Non ha nessuna importanza essersene andati dagli USA il giorno dopo la nascita (ad esempio) e non aver più avuto nulla a che fare con l'America: lo jus soli non richiede nessun'altra condizione per la cittadinanza Americana se non quella della nascita sul suolo Americano.
 
Da un punto di vista pratico, questa accidentale cittadinanza Americana è statuita inequivocabilmente da un dato, che poi segue la persona per tutta la vita: il "luogo di nascita"; questo è un dato sul quale ci sono pochi dubbi e di conseguenza è il dato fondamentale da cui partire per definire la cittadinanza Americana di un soggetto.
Tra l'altro, il fatto che la normativa FATCA sia di fatto implementata dalle banche sta creando una curiosa situazione: le banche, infatti come ben sappiamo, sono tenute ad identificare tutti i soggetti che sono "US person" e a tal fine stanno conducendo una due diligence sulla propria clientela.
Ovviamente il primo passaggio che le banche stanno portando avanti in questi giorni è proprio il controllo del "luogo di nascita", dato che questo comporta in automatico la cittadinanza Americana.
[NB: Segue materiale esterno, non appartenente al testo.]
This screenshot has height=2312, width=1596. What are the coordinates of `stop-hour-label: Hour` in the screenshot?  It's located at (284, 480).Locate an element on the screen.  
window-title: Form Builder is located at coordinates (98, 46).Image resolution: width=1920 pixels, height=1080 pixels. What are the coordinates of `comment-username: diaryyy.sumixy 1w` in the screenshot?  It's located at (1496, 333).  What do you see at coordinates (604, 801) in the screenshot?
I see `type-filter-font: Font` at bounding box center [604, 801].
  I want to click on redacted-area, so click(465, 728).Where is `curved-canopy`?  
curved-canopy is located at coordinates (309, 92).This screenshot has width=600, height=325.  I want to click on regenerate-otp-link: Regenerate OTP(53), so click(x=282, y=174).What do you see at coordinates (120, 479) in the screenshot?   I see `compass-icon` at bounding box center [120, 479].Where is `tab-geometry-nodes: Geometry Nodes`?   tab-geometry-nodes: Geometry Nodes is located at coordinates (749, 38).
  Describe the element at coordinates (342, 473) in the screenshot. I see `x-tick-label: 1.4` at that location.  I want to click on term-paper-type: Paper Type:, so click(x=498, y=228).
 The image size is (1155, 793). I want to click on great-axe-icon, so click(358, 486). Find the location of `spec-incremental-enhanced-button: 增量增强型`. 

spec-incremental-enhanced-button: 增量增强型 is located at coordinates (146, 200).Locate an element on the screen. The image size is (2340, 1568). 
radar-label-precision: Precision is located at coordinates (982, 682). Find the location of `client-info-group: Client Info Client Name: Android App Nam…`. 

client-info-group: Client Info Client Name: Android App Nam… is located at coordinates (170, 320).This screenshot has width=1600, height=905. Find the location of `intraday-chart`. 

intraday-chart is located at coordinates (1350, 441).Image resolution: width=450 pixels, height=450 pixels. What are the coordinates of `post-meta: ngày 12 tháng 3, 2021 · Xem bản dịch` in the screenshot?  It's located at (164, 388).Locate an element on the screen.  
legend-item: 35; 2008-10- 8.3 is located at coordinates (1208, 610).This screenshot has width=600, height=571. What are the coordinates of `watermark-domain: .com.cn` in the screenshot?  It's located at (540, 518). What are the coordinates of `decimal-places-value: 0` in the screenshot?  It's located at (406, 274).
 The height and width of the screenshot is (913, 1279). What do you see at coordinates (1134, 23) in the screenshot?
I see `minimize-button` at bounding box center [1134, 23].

Pertanto gli "Accidental Americans" sono paradossalmente i primi ad essere individuati dalle banche come "US Persons" proprio a causa del loro dato anagrafico, mentre è ben possibile che Cittadini Americani non nati negli Stati Uniti, magari con un nome italiano o poco Americano, non siano nemmeno "individuati" dalla banca come tali pur essendo, per ipotesi, strettamente legati agli USA, molto più di un qualunque "Accidental American".
 
La questione degli "Accidental Americans" ha ovviamente fatto molto discutere, dato che appare particolarmente discutibile attribuire dei doveri ad un soggetto solo per il fatto che la madre si trovava sul suolo Americano al momento del parto: in tal senso, ci sono stati diversi tentativi di trovare una soluzione al problema.
Di fatto però, ci si scontra con un principio fondamentale cui gli Americani non vogliono rinunciare e che fa parte fondante della loro Nazione: il diritto di essere Cittadino Americano qualora si sia nati là. Ed è proprio da questo diritto che conseguono tutti i doveri tra cui il FATCA.
Pertanto il collegamento logico è il seguente:
 
Nascita negli USA -> Diritto ad essere Cittadino Americano -> Doveri di ogni Cittadino Americano.
 
Pertanto i tentativi di togliere il dovere FATCA dalle spalle degli "Accidental Americans" potrebbe esistere solo laddove si volesse negare il loro diritto ad essere Cittadini Americani: quest'ultimo diritto è però intoccabile negli USA e pertanto non è da ipotizzare che ci siano, a breve, modifiche alla normativa FATCA a favore dei cosiddetti "Accidental Americans".